Penyelidikan Polres Tangsel
Kasat Reskrim Polres Tangerang Selatan, AKP Wira Graha Setiawan, mengungkapkan bahwa pihaknya telah melakukan penyelidikan berdasarkan patroli siber yang menemukan tautan berita viral di media sosial. Pada Sabtu (16/5/2026), AMA mendatangi Polres Tangerang Selatan untuk berkonsultasi terkait pemberitaan yang beredar. Ia kemudian diperiksa oleh Unit Pelayanan Perempuan dan Anak (PPA) hingga pukul 23.00 WIB.

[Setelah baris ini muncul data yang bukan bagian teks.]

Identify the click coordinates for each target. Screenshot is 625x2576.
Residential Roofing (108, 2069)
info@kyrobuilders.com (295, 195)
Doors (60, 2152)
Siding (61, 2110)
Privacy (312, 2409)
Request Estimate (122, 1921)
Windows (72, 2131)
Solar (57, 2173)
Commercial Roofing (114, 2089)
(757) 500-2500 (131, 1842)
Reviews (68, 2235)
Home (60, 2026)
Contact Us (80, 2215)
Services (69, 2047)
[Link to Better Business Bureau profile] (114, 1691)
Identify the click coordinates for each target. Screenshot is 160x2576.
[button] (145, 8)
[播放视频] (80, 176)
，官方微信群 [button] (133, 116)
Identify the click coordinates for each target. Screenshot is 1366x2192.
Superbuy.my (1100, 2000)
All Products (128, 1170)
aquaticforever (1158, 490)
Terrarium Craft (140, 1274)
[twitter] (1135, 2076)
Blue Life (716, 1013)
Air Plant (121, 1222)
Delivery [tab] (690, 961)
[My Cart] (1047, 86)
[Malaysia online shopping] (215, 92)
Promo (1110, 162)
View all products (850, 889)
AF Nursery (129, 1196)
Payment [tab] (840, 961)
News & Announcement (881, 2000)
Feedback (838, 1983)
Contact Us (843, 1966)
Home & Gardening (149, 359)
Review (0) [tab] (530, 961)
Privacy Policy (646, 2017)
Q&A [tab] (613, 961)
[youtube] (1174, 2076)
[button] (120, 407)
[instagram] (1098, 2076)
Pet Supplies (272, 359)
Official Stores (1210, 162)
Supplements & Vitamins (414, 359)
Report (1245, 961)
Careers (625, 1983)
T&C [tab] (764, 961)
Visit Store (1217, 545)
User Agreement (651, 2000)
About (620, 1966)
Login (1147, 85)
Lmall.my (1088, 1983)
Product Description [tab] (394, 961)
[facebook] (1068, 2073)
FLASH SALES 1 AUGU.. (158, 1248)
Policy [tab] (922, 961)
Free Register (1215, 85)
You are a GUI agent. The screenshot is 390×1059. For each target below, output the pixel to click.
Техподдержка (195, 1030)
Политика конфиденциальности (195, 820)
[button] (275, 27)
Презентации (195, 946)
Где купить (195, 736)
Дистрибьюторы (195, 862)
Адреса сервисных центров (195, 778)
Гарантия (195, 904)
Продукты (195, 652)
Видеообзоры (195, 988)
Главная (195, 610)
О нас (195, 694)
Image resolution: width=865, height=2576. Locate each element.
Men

Wira menegaskan bahwa hingga saat ini belum ada laporan polisi (LP) dari korban. Hasil pemeriksaan terhadap AMA masih dalam tahap penyelidikan dan belum dapat diungkap ke publik. Ia juga menekankan bahwa Polres Tangsel tidak terlibat dalam mediasi apa pun terkait perkara ini.
Modus Operandi dan Dampak
Dalam unggahan viral, disebutkan bahwa kepala sekolah menyasar siswi yang kurang mendapat perhatian dari ayah atau fatherless. Pelaku membangun kedekatan emosional, memberikan hadiah, dan memanipulasi rasa bersalah untuk mengisolasi korban. Komnas Perempuan menyebut child grooming sebagai bentuk kekerasan berbasis gender yang memanfaatkan relasi kuasa timpang dan normalisasi perilaku seksual.
Tindakan Yayasan
Pihak yayasan langsung mengambil tindakan tegas dengan memecat AMA secara permanen. Dalam pernyataan resmi di akun Instagram @letrispamulangofficial, yayasan menyampaikan permohonan maaf kepada orang tua murid dan masyarakat. Mereka berkomitmen menjaga profesionalitas serta keamanan lingkungan sekolah.
Polisi terus mendalami kasus ini untuk mengungkap fakta dan kebenaran di balik dugaan child grooming yang meresahkan publik.